Return of the small car? The president’s latest comments suggest so
By Easton Martin | December 4, 2025
President Trump’s recent push to bring kei cars to the United States is raising an unexpected question: could this mark the beginning of a small car revival?
For decades, the American auto market has steadily moved toward larger and heavier vehicles. SUVs and trucks dominate sales, even among buyers who rarely use their full size or capability. Many choose them because of a widespread belief that bigger means safer. That belief is only partly true, and it has pushed smaller cars out of the mainstream.
Trump’s proposal challenges that trend. Kei cars, long popular in Japan, are compact, lightweight, efficient, and inexpensive. They are designed for dense urban environments, short commutes, and everyday errands. For millions of American drivers, that is a far closer match to how they actually use their vehicles than a full size SUV.
If the administration succeeds in clearing regulatory hurdles and creating a path for domestically built small cars, the U.S. could see a meaningful shift. Younger buyers who cannot afford ever rising car prices would have new options.
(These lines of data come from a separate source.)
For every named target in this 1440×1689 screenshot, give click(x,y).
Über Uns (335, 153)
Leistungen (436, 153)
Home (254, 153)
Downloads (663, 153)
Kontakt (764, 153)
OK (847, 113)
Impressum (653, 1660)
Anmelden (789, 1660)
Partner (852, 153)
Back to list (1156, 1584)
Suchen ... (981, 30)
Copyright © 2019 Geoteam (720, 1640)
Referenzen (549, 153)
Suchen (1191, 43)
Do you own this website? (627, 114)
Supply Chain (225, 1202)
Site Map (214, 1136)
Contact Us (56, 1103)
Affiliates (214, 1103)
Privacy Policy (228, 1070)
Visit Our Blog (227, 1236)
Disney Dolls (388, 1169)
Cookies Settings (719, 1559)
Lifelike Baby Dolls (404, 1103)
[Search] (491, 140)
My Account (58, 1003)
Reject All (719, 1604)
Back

Urban drivers would gain vehicles suited to tight parking and low mileage trips. Families with multiple cars could add a cheap, efficient runabout instead of another oversized vehicle.
There will be challenges of course though.The original kei standards do not match U.S. highway speeds or crash requirements, so any American version would need to be adapted. Automakers may also resist building lower profit models.
Even so, the conversation itself hints at change. Many Americans are growing tired of oversized, fuel hungry vehicles that cost more in just about every way. If kei cars or kei inspired designs catch on, the small car market could find its way back into American life.